And like I'm so fucking scared to start working bc even though i took two years off from undergrad I'm so burnt out already and jumping straight into the corporate world seems terrifying for my mental health (and general health tbh) but like going into PI isn't really an option bc if I'm going to go through with this I NEED to be making money to make it worth it and I guess what I'm trying to ask is like does this shit actually get better??? bc I'm highkey spiraling and have been since I started school and I honestly don't know if I'd be better off dropping out and going back to teaching even though I'll be absolutely broke and living at home for the foreseeable future or if I should just stick it out and be able to afford to support my parents and fucking take my siblings to disneyland for the first time. Like i knew this was gonna be hard but I guess it's just hitting me actually being here how fucking miserable I am and just I dont know. Sorry for dumping all this on you 😬 I guess I'm just wondering if you have any advice? Like I'm so scared I'm not gonna make it, like I'm not cut out for this field and am just gonna get absolutely crushed by it. And like I know that on paper I'm fucking smart af and definitely deserve to be here, like I'm at a fucking ivy league rn, they wouldn't let me in if they didn't think I'd make it. I just am finding it very hard to believe that I'm actually going to have a successful career if I'm struggling this bad at the very start.

*RECORDED DATA*
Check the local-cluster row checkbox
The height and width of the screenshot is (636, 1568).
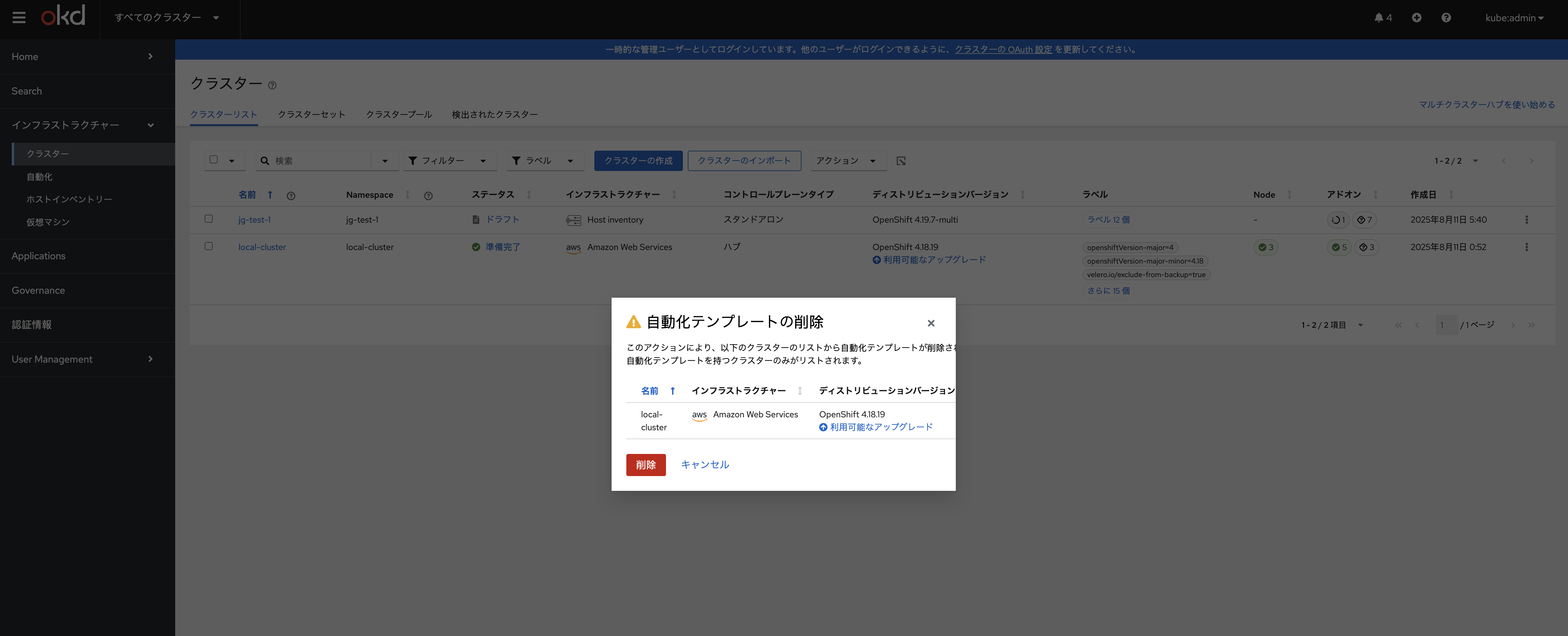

*TO DO*
A) In the post about school burnout, what line of work does the writer consider returning to if they drop out?
B) Decide whether each statement agrees with the post about school burnout, answering yes or no and quoting the words of the post that settle it: (i) The writer took time off after undergrad. (ii) The writer is studying at an Ivy League school. (iii) The writer has already taken their siblings to Disneyland.
C) Extend the post about school burnout, picking up after its final sentence.

*OUTPUTS FOR THE TASKS*
A) Teaching.

B)
(i) Yes: "even though i took two years off from undergrad"
(ii) Yes: "I'm at a fucking ivy league rn"
(iii) No: "take my siblings to disneyland for the first time"

C)
Also idk how tf you went to school in a completely different country, like MAJOR props to you bc that must have been SO fucking hard. I'm struggling with moving across the country to a state where I know absolutely no one, but at least I know one of my siblings is an hour flight away and the rest of my family/friends are an 8 hr flight away. You should be VERY proud of yourself (I'm sure you are) bc I've only been in grad school for a month and this shit is SO HARD to handle and like fuck you're almost done with it and about to start your career and that shit is fucking AMAZING and BADASS and I genuinely wish you all the fucking success in your future
Hi bby,
Oh we are definitely doing the same thing. Thank you for the wonderful compliments, I really really appreciate it. And congrats on getting in!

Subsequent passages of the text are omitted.